Please reproduce, word for word, the part of the account of Ella's hospital treatment below that starts with "Once again, Ella" and ends after "mental health unit.".

(SOURCE TEXT Opens)

Even if the link between Ella’s cerebellar issue and the drugs was a rare finding, the fact that other causes weren’t considered is what is galling to Ella and her family.
Once again, Ella felt she had become an inhuman exhibit to be prodded and examined in front of the crowd of doctors, as she cried uncontrollably.
The same doctor told her the schedule wouldn’t be lifted for another six days.
“I was distraught. I was so desperate to get home to my family,” Ella said.
“Why was he happy to leave me in that hideous environment for another six days? Why did no one else, over all of those weeks, link my deteriorating mental health to the physical side effects of the drugs I was being prescribed and taking?”
Her mother again called REACH. This time, the REACH co-ordinator listened and took detailed notes. Ella remembers the co-ordinator returning soon after to tell her the schedule had been lifted and Ella would be transferred to the voluntary mental health unit.
When Ella was reviewed by another psychiatrist the next day, he said words to the effect of: “You have all of these red flags with you coming in and out of mental health institutions. If we had let you out and you had done something, we would have all lost our jobs … How do you feel about that? OK, are we clear?”
“This could have ruined my marriage and my ability to be a mother,” Ella said, thankful that her baby, now 11 months, is healthy. “I am going to live with this trauma for the rest of my life.”
Hospital apologises for multiple reasons
The hospital’s directors of emergency medicine, psychiatry and obstetrics apologised to Ella for multiple fronts during a meeting facilitated by the Health Care Complaints Commission in August 2024, including:
- not picking up her movement disorder on her first presentation to the ED;
- being objectified by staff;
- incorrectly assuming she had overdosed;
- failing to consider that a patient who has had one dystonic reaction could have a second one; and
- not informing her husband that she had been involuntarily treated.

(SOURCE TEXT Closes)
(DATASET EXCERPTS Opens)

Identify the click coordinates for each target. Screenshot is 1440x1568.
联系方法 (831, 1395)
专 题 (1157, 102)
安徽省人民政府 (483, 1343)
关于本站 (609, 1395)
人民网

(DATASET EXCERPTS Closes)

*ANSWER TO THIS EXERCISE:*
Once again, Ella felt she had become an inhuman exhibit to be prodded and examined in front of the crowd of doctors, as she cried uncontrollably.
The same doctor told her the schedule wouldn’t be lifted for another six days.
“I was distraught. I was so desperate to get home to my family,” Ella said.
“Why was he happy to leave me in that hideous environment for another six days? Why did no one else, over all of those weeks, link my deteriorating mental health to the physical side effects of the drugs I was being prescribed and taking?”
Her mother again called REACH. This time, the REACH co-ordinator listened and took detailed notes. Ella remembers the co-ordinator returning soon after to tell her the schedule had been lifted and Ella would be transferred to the voluntary mental health unit.